START DATA FOR REVIEW

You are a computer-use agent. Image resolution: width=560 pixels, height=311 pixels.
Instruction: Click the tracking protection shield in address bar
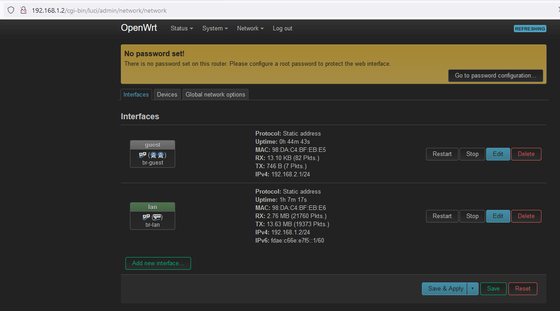tap(10, 10)
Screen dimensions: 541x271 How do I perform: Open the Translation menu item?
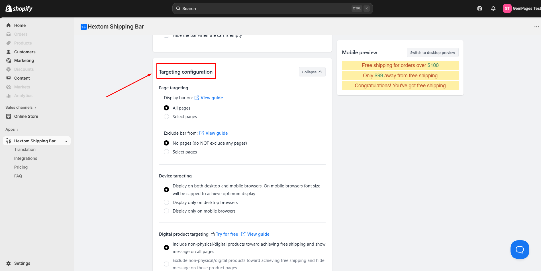[25, 149]
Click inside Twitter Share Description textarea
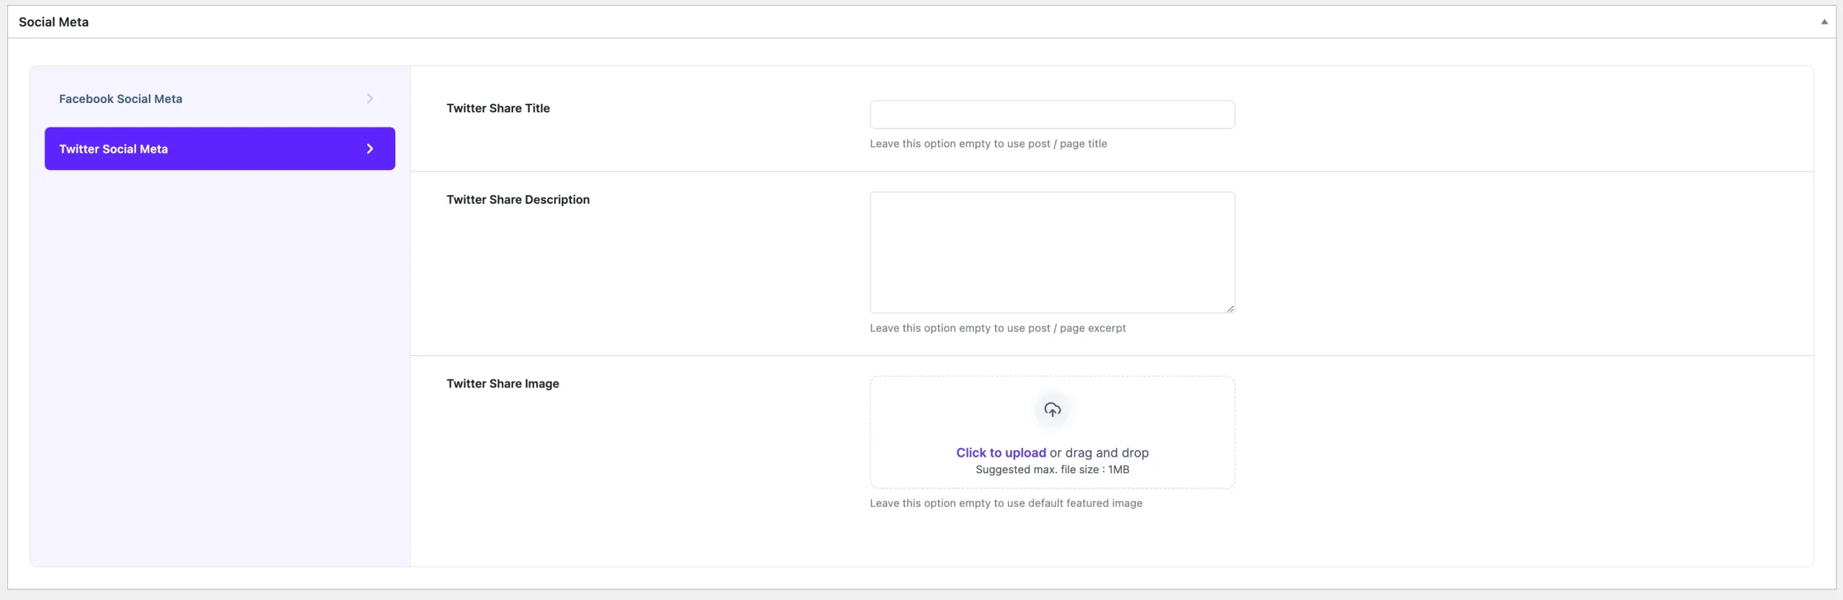Image resolution: width=1843 pixels, height=600 pixels. coord(1051,251)

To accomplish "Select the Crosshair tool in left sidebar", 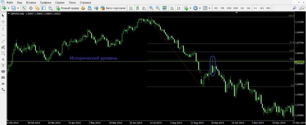I will (x=3, y=22).

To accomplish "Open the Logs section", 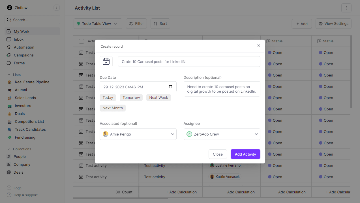I will 17,188.
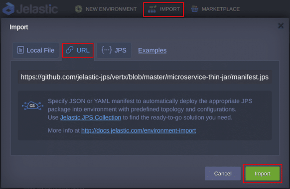Open the Examples link
This screenshot has height=189, width=290.
152,51
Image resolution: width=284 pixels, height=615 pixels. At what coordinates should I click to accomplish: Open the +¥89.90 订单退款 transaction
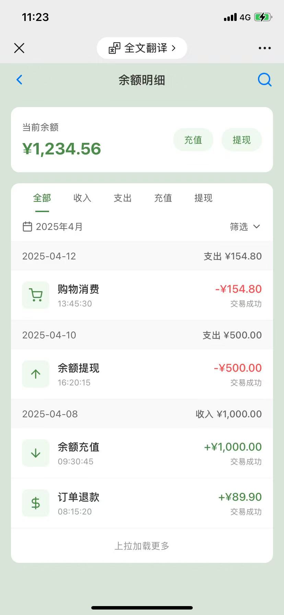coord(142,503)
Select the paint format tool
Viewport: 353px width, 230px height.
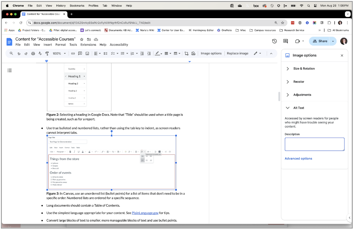point(47,54)
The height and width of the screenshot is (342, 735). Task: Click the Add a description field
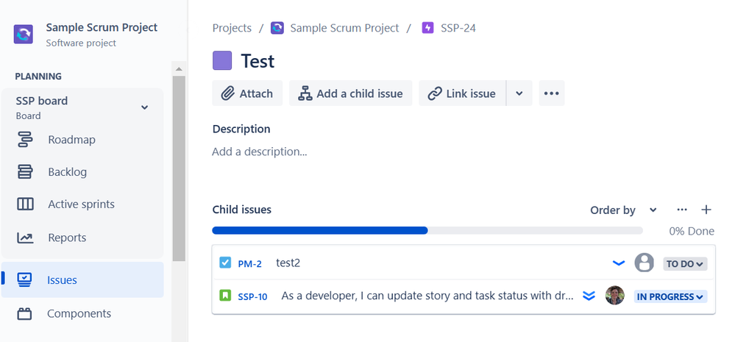tap(260, 152)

END DATA FOR REVIEW

In the records, the line containing "Select the paint format tool" starts the span and the final line ends it. Output exactly that span, both ends included, with no pictures and nothing else.

● TASK ANSWER:
Select the paint format tool
Viewport: 353px width, 230px height.
point(47,54)
The height and width of the screenshot is (342, 735). Task: Click the Add a description field
tap(260, 152)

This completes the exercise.